E così siamo arrivati alla terza trasposizione ufficiale de L’uomo lupo targata Universal Pictures, tralasciando quindi i vari seguiti e gli adattamenti di altri studi come Wolf – La belva è fuori.

Matilda Firth e Christopher Abbott.
Dopo lo sfortunato rifacimento del 2010 con Benicio Del Toro ed un tentato riavvio con Ryan Gosling (rimasto produttore esecutivo), il regista e sceneggiatore Leigh Whannell ha deciso di lasciare in pace il personaggio di Lawrence Talbot e di trasferire la sua maledizione al malcapitato Blake Lovell, marito e padre moderno interpretato da Christopher Abbott. Se di “maledizione” possiamo parlare, questa volta.
Anni dopo l’inspiegabile sparizione del padre autoritario (Sam Jaeger), ormai ufficialmente dichiarato morto dalle autorità, Blake è costretto a ritornare nella desolata casa d’infanzia situata fra le foreste dell’Oregon, così da poter chiudere per sempre quell’opprimente capitolo della sua vita. Per recuperare i rapporti con sua moglie Charlotte (Julia Garner), decide di portare lei e sua figlia Ginger (Matilda Firth) in viaggio con sé, ma poco prima di arrivare a destinazione una misteriosa e sinistra creatura si frappone tra loro, ferendo Blake e obbligando la famiglia a rifugiarsi nell’abitazione abbandonata. I Lovell dovranno quindi proteggersi da questo essere ripugnante e… fare i conti con la progressiva trasformazione di Blake.

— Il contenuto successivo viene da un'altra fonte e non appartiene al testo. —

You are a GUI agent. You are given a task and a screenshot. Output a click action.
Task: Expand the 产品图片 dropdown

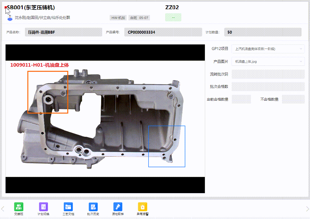[268, 62]
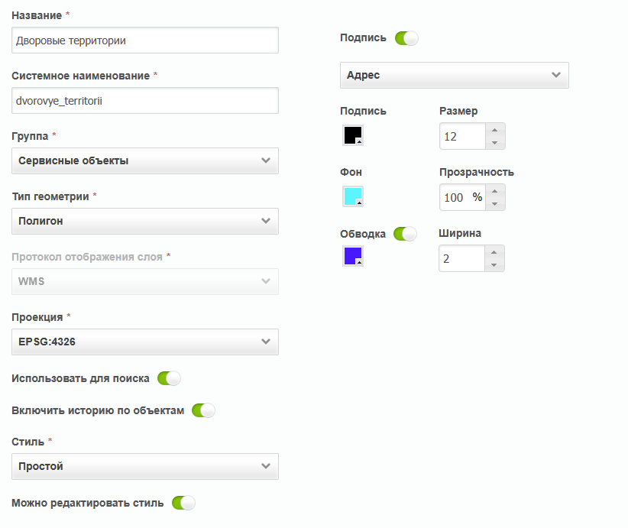Increase the Размер font size value

point(495,130)
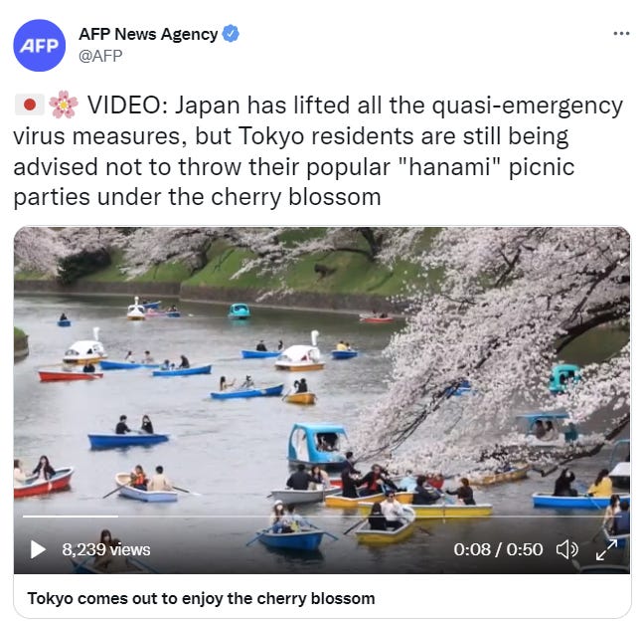643x624 pixels.
Task: Open the tweet's more options menu
Action: [621, 34]
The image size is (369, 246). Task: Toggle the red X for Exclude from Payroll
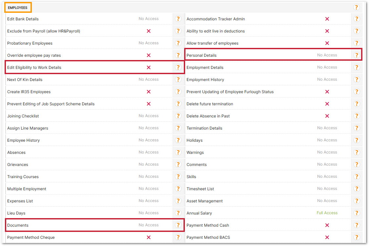tap(148, 31)
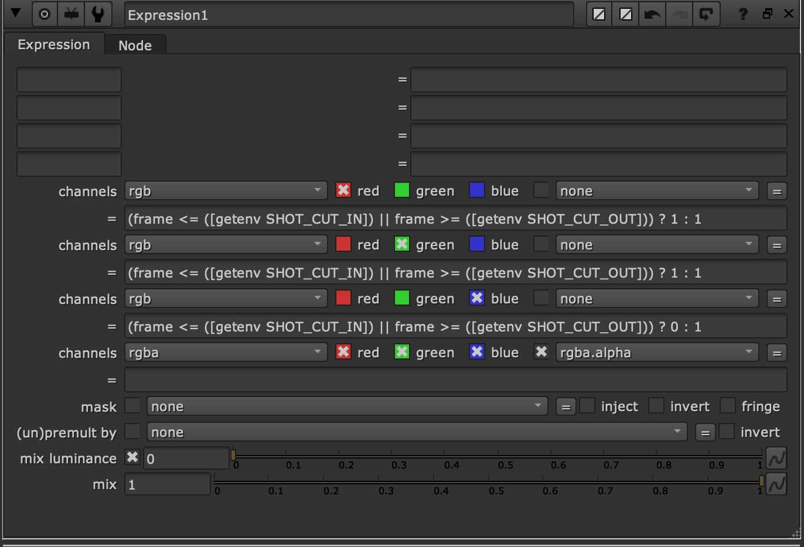This screenshot has width=804, height=547.
Task: Click the revert knobs icon
Action: (x=706, y=14)
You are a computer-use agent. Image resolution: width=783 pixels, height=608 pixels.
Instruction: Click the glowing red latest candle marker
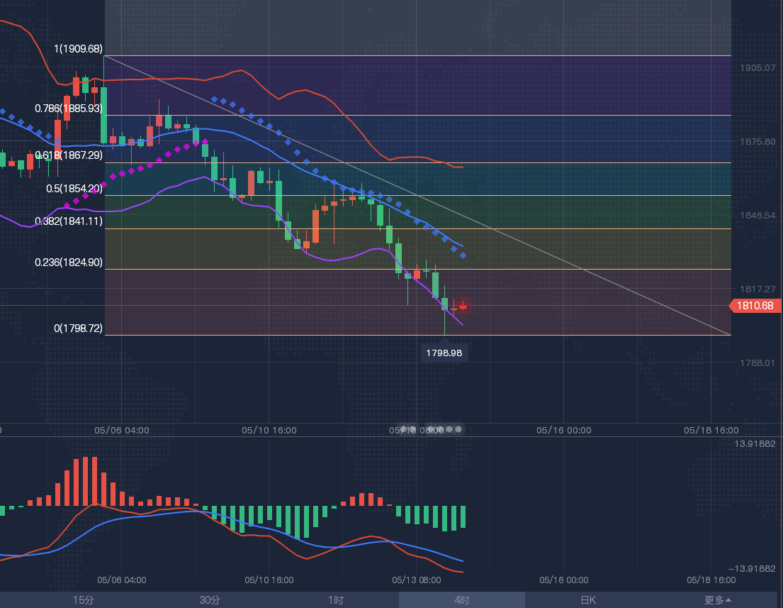(x=463, y=306)
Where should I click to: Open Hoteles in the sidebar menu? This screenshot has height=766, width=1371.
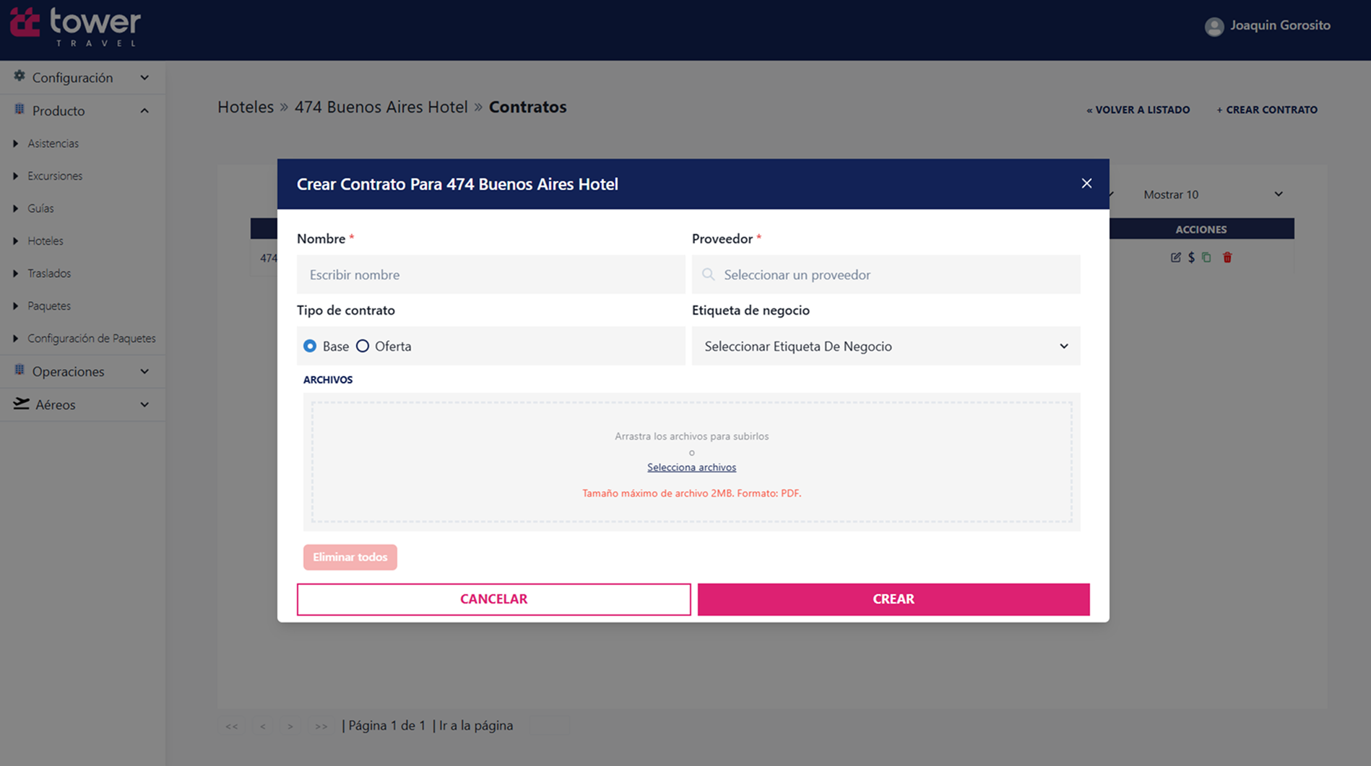pos(46,240)
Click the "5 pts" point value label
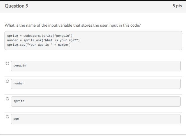Viewport: 186px width, 136px height. 177,6
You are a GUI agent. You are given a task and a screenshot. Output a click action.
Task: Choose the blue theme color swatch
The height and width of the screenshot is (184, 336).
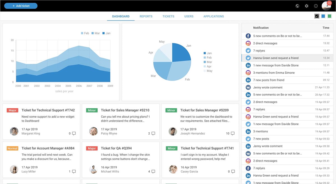(x=323, y=16)
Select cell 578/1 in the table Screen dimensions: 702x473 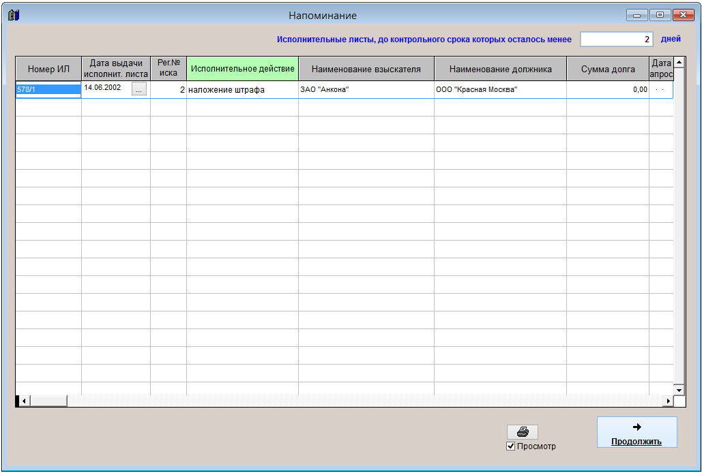pyautogui.click(x=48, y=90)
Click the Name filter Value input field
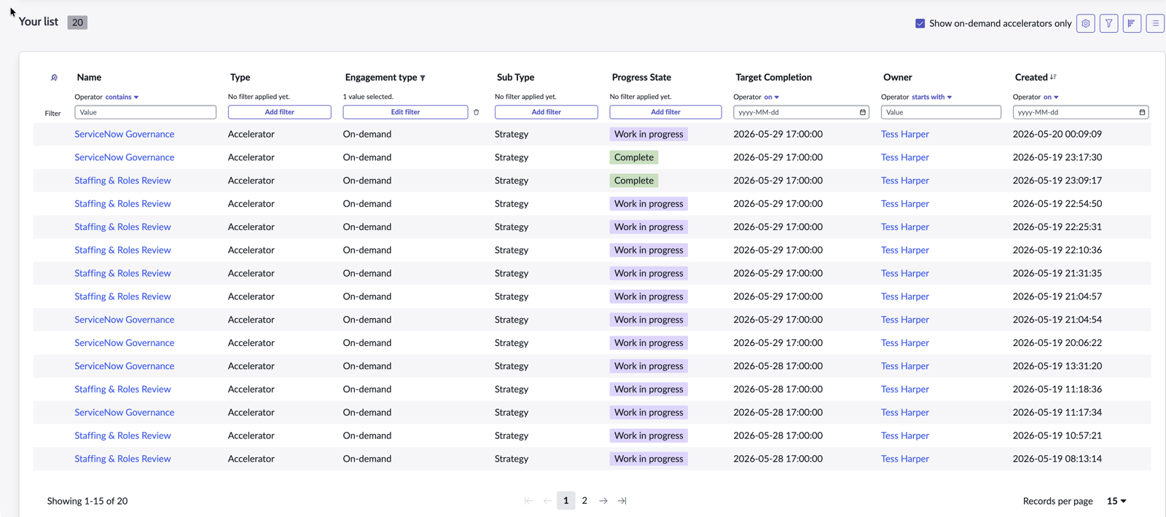Screen dimensions: 1166x517 [145, 112]
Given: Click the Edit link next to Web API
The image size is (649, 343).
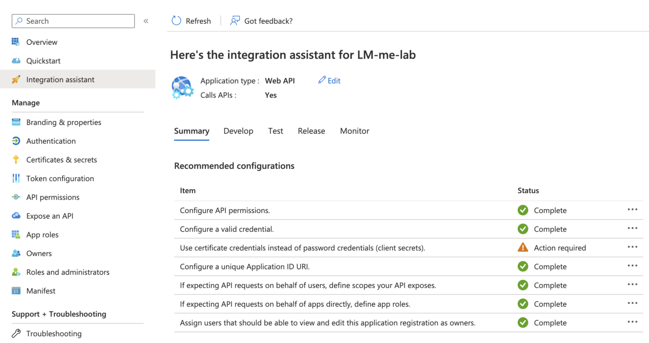Looking at the screenshot, I should (329, 80).
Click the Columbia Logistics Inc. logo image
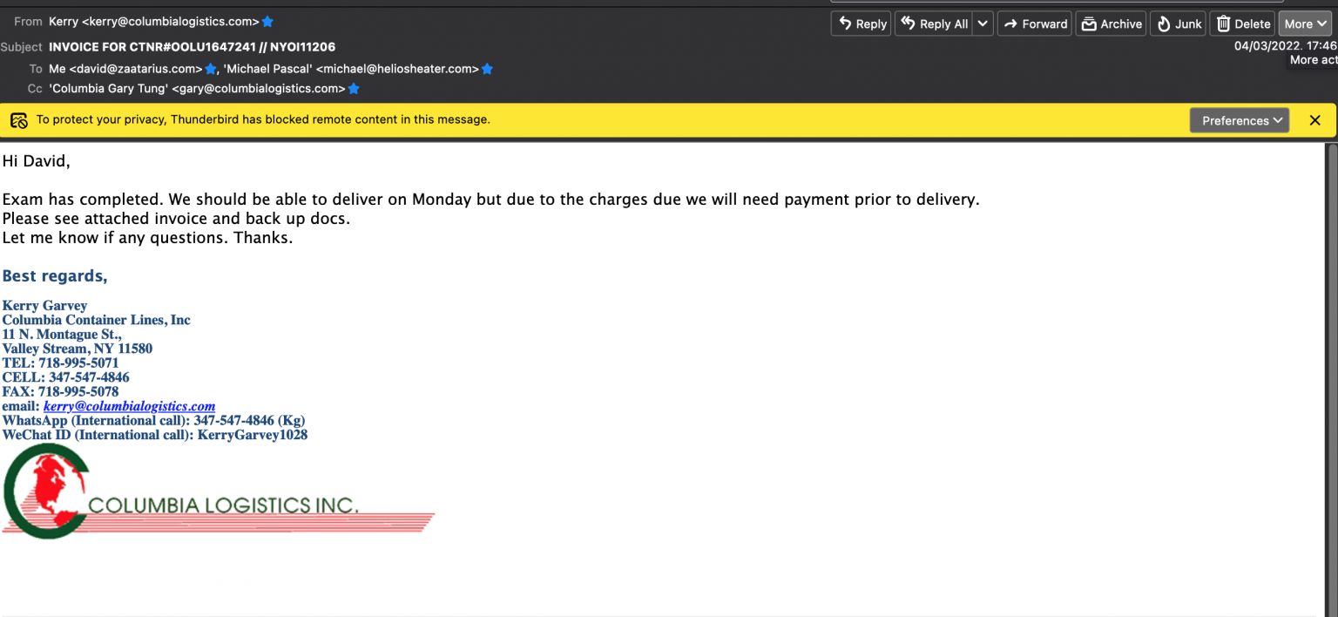 tap(218, 492)
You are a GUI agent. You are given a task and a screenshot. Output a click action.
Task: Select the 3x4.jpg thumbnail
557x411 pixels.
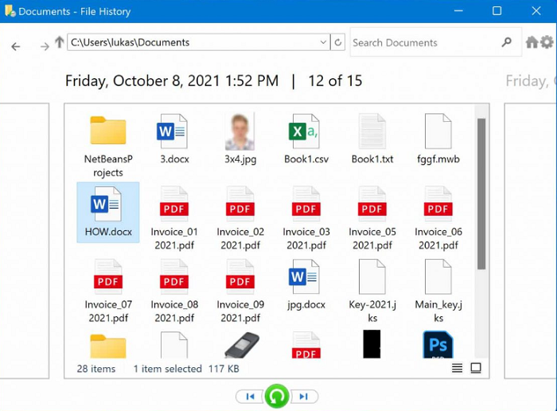tap(240, 139)
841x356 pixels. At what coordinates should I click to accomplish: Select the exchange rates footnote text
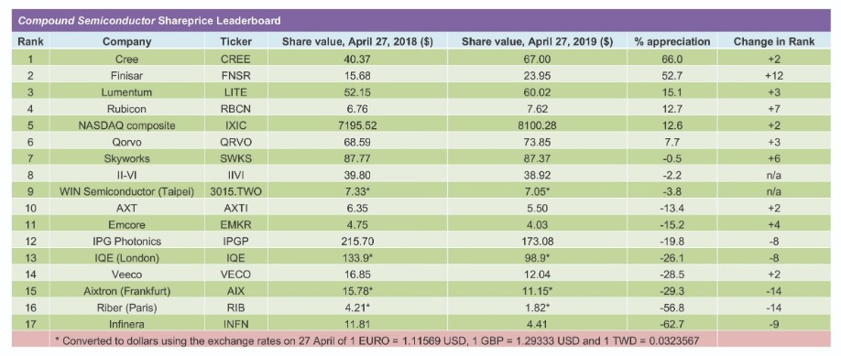(x=378, y=340)
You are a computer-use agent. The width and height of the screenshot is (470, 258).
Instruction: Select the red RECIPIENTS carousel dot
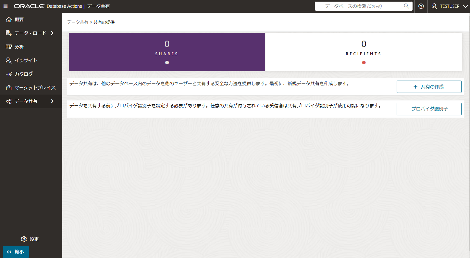coord(364,62)
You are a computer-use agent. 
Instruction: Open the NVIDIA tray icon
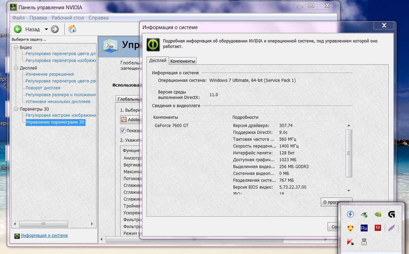[378, 214]
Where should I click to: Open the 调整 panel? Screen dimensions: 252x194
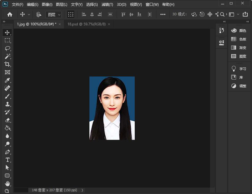click(239, 86)
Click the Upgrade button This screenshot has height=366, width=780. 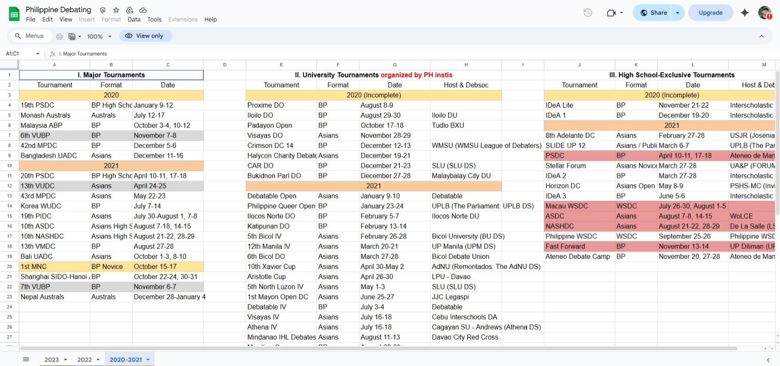[x=710, y=13]
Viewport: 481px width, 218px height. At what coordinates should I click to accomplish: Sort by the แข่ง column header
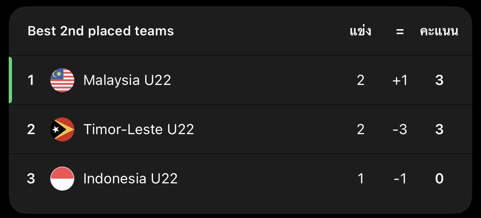[x=360, y=31]
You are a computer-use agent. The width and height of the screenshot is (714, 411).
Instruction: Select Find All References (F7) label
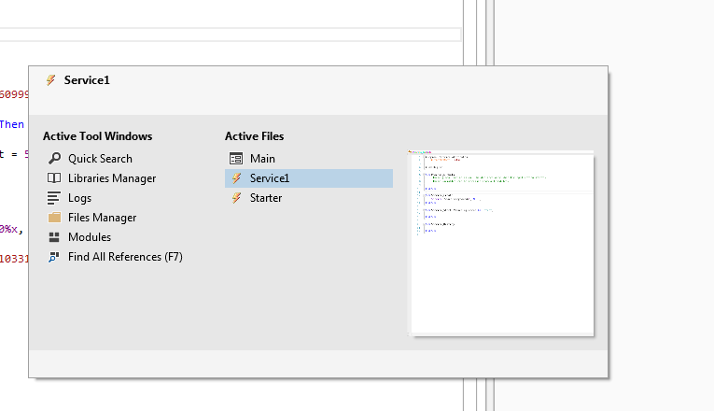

Whannell ritorna dunque nel mondo dei Mostri Universal dopo il discreto successo de L’uomo invisibile del 2020, originale trasposizione ispirata al libro di H. G. Wells frenata al botteghino dallo scoppio della pandemia.
Il piano avallato dal regista e concepito dal produttore Jason Blum è quello di attenersi ad un budget ridotto di appena 7 milioni. In L’uomo invisibile la tematica dell’abuso domestico e la rinnovata natura del protagonista aiutavano nella sobria resa generale, rispettando così le finanze investite. In Wolf Man si punta ancora su questo, confermando nuovamente il contenimento di spese e l’utilizzo di ambienti confinati.
Oltre ad aver mandato in pensione lo sventurato Talbot, Whannell sceglie di distinguere il suo lavoro abbandonando l’elemento soprannaturale, conferendo a questo nuovo Uomo Lupo una genesi di carattere scientifico. Di conseguenza, le sembianze sono giustamente distanti da quelle del classico licantropo reso iconico dal truccatore Jack Pierce nel film del ‘41 e riproposto da Rick Baker nel 2010, anche se la resa finale non è altrettanto emblematica.

Nonostante questo ammodernamento generale, Wolf Man risente di una sceneggiatura improbabile e troppo restringente, spalmata su ampie tempistiche esecutive che contrariamente avrebbero ridotto l’intera opera alla durata di un mediometraggio. Questo svolgimento un po’ troppo tranquillo porta il minutaggio a 104’, che sarebbe risultato giustificato se usufruito per un corretto sviluppo emozionale: il risultato è un film tedioso, che non fa percepire un’adeguata disperazione e un crescendo di orrore degno de La mosca di David Cronenberg. Più che a quest’ultimo, Leigh Whannell sembra guardare brevemente a Steven Spielberg e neanche ad uno dei suoi capolavori, con una scena che rimanda a Il mondo perduto – Jurassic Park, dove il licantropo scava nel terreno sotto la porta d’ingresso per poter entrare, come i Velociraptor di quel film. Inoltre, sembra alquanto improbabile che nell’abitazione del padre militaresco non ci siano delle armi da fuoco a portata di mano, in modo da ovviare a qualsiasi tipo di pericolo. Siamo in America, dopotutto.
Concludendo, il ritorno dell’Uomo Lupo non riesce a brillare nonostante la tentata innovazione su scala ridotta, rimanendo ancorato a tematiche (quelle fra padri e figli) paradossalmente più opprimenti ed efficienti nella pellicola del 2010.